A group of outlaws arrive at a small town called Bitters and hold them up. The leader, Captain Bruhn, keeps the others in check, but is wounded and the rest of his group have their eyes on the women and liquor.
The opening is quite weak, but sets up the story; Blaise Starrett’s former lover, Helen, has married a farmer, Hal. Helen offers to renew their affair if he promises not to kill Hal. Just as things are coming to a head, Bruhn and his outlaws hold up the town. Once Bruhn arrives the film really picks up.
Unusual for westerns (which I generally greatly dislike), the characters are strong and interesting. The actors are all solid, though I felt Robert Ryan was a weak lead and didn’t really fit the part. The dialogue at times felt stiff, but this was mostly in the beginning.
I do have a thing for snowy westerns and I think the feeling of isolation and bleakness was done well. For the 1950s, it’s somewhat dark and although I might’ve liked it had it been a tad darker, I did like the general mood and tone of the film. It built tension fairly well, though it was nothing exceptionally gripping. The ending was pretty cool as well.

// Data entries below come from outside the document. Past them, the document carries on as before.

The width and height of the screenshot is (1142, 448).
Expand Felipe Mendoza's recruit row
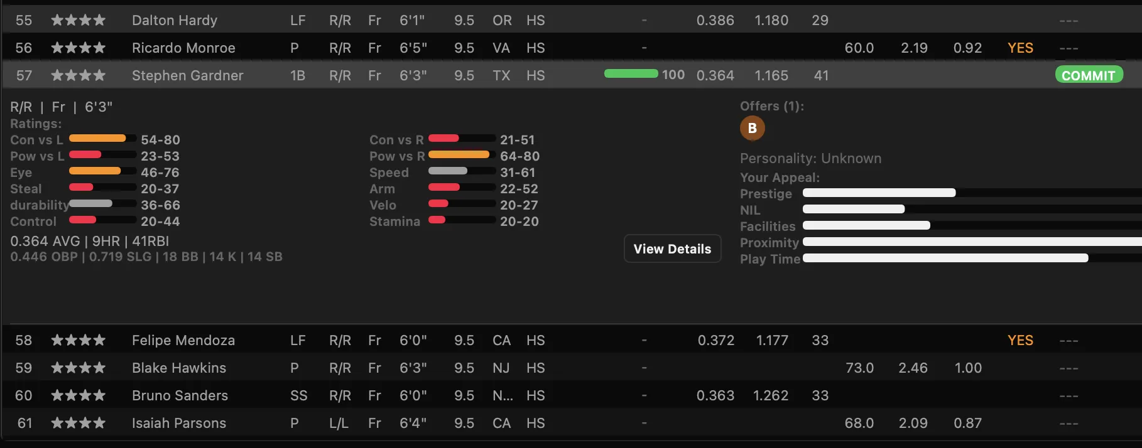coord(571,340)
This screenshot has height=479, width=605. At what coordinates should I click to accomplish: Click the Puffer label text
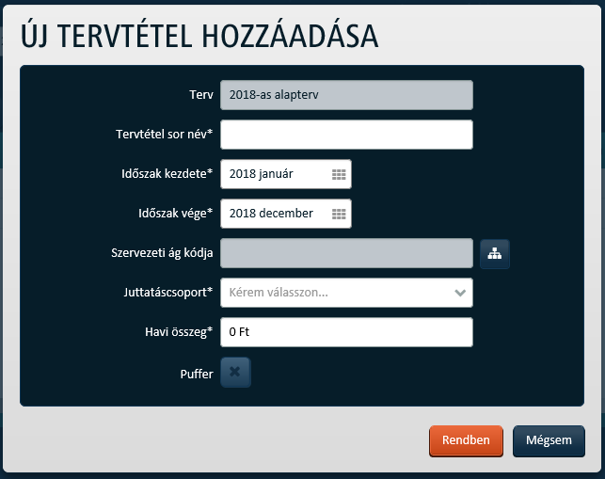pyautogui.click(x=197, y=374)
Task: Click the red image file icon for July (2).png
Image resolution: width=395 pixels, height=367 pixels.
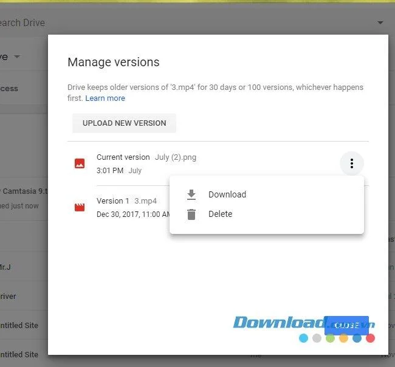Action: (80, 163)
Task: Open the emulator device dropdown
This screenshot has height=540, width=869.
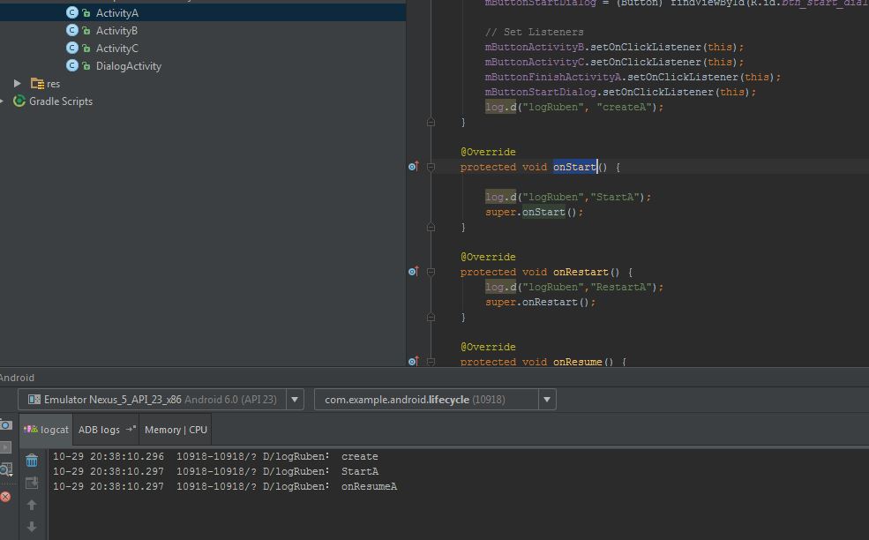Action: 296,400
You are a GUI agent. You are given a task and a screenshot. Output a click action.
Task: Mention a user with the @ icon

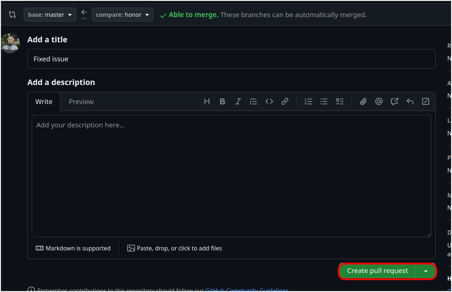pos(379,101)
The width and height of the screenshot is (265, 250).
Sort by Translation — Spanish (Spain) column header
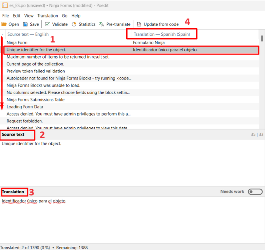[162, 35]
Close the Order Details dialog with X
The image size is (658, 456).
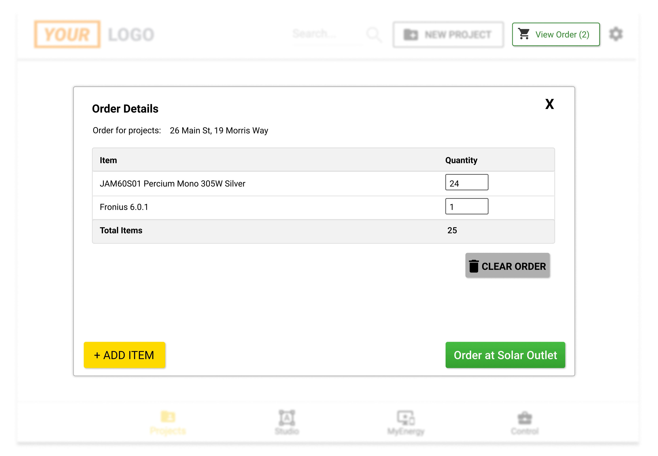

Although it’s not great, it is a very good film that is definitely worth a watch. Especially for fans of snowy westerns and tense character pieces. The highlights for me were the bleak atmosphere and the interesting bunch of characters. The outlaws weren’t just stereotypical bad guys, you really felt they were bad and dangerous. It’s one of the rare westerns that doesn’t come across as stilted and shallow.